[Saved entries]
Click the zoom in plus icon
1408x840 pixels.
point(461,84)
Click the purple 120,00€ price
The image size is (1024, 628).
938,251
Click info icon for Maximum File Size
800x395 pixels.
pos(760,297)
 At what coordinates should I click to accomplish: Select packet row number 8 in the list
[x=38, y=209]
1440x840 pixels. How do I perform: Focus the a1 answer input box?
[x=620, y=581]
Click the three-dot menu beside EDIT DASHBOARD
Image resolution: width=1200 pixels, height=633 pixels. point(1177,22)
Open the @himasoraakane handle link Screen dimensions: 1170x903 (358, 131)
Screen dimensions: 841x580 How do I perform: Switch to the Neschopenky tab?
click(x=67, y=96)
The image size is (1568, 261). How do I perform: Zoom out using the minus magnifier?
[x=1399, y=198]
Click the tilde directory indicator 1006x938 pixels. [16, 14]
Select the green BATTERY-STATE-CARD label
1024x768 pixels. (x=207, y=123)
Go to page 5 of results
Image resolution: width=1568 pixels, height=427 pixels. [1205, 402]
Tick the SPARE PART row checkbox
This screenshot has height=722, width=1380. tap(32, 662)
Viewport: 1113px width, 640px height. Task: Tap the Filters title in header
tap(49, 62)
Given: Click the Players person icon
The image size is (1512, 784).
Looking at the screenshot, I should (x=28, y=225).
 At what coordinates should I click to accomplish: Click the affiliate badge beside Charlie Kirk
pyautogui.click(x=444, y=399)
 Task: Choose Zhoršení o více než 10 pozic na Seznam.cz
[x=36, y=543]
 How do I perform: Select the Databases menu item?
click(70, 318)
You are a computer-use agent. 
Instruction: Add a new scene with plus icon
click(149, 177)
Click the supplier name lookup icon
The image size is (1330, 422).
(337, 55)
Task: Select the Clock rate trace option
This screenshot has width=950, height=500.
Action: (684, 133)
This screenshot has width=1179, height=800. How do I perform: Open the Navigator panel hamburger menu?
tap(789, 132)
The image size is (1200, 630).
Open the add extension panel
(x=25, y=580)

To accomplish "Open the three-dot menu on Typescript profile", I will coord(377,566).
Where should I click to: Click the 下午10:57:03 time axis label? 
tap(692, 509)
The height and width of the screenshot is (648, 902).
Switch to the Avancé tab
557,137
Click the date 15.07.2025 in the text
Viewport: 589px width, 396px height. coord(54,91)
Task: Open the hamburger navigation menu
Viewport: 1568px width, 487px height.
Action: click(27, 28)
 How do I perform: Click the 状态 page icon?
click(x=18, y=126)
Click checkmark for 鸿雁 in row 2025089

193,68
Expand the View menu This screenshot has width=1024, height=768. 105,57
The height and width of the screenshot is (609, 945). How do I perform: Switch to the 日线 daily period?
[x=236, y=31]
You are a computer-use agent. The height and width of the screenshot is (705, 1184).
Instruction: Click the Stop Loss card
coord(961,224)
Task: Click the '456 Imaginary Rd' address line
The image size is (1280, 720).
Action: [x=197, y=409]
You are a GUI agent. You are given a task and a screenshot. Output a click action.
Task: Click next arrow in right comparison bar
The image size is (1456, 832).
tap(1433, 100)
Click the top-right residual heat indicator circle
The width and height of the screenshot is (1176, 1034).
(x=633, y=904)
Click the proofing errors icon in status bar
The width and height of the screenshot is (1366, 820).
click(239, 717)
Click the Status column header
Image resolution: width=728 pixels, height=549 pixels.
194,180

• Task instructions: Copy, exactly and only, the lines above that begin with the one containing "Task: Select the Clock rate trace option" and finish with the one containing "The image size is (1200, 630).".

• Result for this exercise:
Task: Select the Clock rate trace option
This screenshot has width=950, height=500.
Action: (684, 133)
This screenshot has width=1179, height=800. How do I perform: Open the Navigator panel hamburger menu?
tap(789, 132)
The image size is (1200, 630).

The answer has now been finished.